Cuando ya había pasado la medianoche la compañera del control en la confitería El Salvador cayó en la cuenta de que el único que faltaba dar señales de vida era yo. Abrió el papelito de malinfold y llamó por teléfono a mamá, que la mandó a la puta que lo parió. Llamó después a algún responsable de la UES.
El calabozo de la comisaría 3ª olía a sudor, humedad y cáscaras de manzana maceradas en pis. Había un borracho que al verme llegar me preguntó por qué estaba ahí, y cuando le conté de la pintada y el cana de civil que baja del auto y me agarra del cuello, me abrazó, gritó ¡Viva Perón, carajo! y acto seguido se echó a dormir en el suelo. Nunca antes había estado en el calabozo de una comisaría.
Los primeros minutos los pasé indignado, la cara entre las rejas de la puerta, a los gritos, a las puteadas. Ninguna respuesta. O sí: apagaron todas las luces de los calabozos y del pasillo. Un rato después, cuando el silencio y la oscuridad empezaban a ser un martirio insoportable, supe que mis próximos diez, quince años, iban a ser como esa noche. Hacía frío. Me senté en el suelo, casi pegado al borracho, esperando la sentencia.

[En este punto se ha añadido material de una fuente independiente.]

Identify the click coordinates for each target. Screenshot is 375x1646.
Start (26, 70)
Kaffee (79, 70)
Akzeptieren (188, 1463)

A una hora incierta de la madrugada un policía se acercó al calabozo, golpeó una reja de la puerta con unas esposas, y me dijo que su jefe, el comisario, quería hablar conmigo. El comisario era un tipo de cara inflada, morocho, bigotes finos. Fumaba Particulares sin filtro. Tenía las paredes de su despacho repletas de fotos y cuadros. Evita, Perón, Isabel; él, con traje de comisario de gala, junto a una mujer de vestido blanco. Pibe, me dijo, sentáte ahí. Ahí me senté. Le dijo al agente que me había acompañado que podía retirarse y que cerrara bien la puerta.
¿Vos sos peronista, pibe?
No entiendo por qué me pregunta eso.
¡No te me hagás el pelotudo!
No, por favor, no se ofenda.
¿Me seguís jodiendo? ¡Quiero saber si sos peronista, montonero o troskista! ¡Y no me vengás con ese cuento de que no sos nada de eso porque en estos días de mierda todos son algo de eso!
Soy peronista, como usted, señor.
¿Cómo yo? ¡Pero qué carajos podés entender vos del peronismo, pendejo!
Me contaron, leí, vi documentales.
¿Y quiénes fueron los pelotudos que te contaron que esas cosas que escribís en las paredes son peronistas?
Golpeó el escritorio como un cachetazo.
Salí, salí de acá zurdo putito.
Llamó a un guardia y le dijo que podía dejarme salir, libre, libre. Mamá quiso saber de dónde venía a esa hora de la madrugada y con esa cara de traste. Le conté todo, con orgullo: había estado preso porque mi presencia les jode a los poderosos. De brazos cruzados sobre una bata de verde desteñido, un fleco del pelo castaño oscuro Koleston 108 ocultándole medio ojo, me miró con desprecio de piés a cabeza. “Acaso lo mejor hubiera sido que te dejaran adentro un tiempo, hasta que recapacites, mi ángel”.
El Barbeta y el Pato Fellini, unos de los responsables de la UES, llegaron tarde a la comisaría. Al mediodía, con un par de sándwiches de milanesa. Días después me encontré de casualidad con el Pato y me lo agradeció. ¡Me salvaste el almuerzo!, dijo.
Fellini era responsable de no sé qué de UES Capital. Oíamos hablar del Pato Fellini. También del Barbeta, del Gordo Beto, de Tucho, de Periquita, de Dumbo, del Turco. A veces, en alguna marcha, alguien te codeaba y señalando la primera fila de la columna te decía: “¡Mirá, aquel rubio es el Barbeta!”. Pero Tony, Lennon y yo no teníamos la menor idea de qué rango revolucionario tenía cada uno de esos famosos. El Pato era un tipo que abrazaba y al que te daba ganas de abrazarlo, de tenerlo a mano, en la mesa de luz, para siempre de mueca pícara y barrial en la boca, a veces masticando de lado un escarbadientes. Reía mucho y en cada risa, risa que se le agitaba adentro, te palmeaba el hombro, el muslo, en señal de complicidad. Más que de pato tenía el andar de un pingüino, la punta de los pies hacia fuera y un balanceo de hombros y cabeza hacia los lados.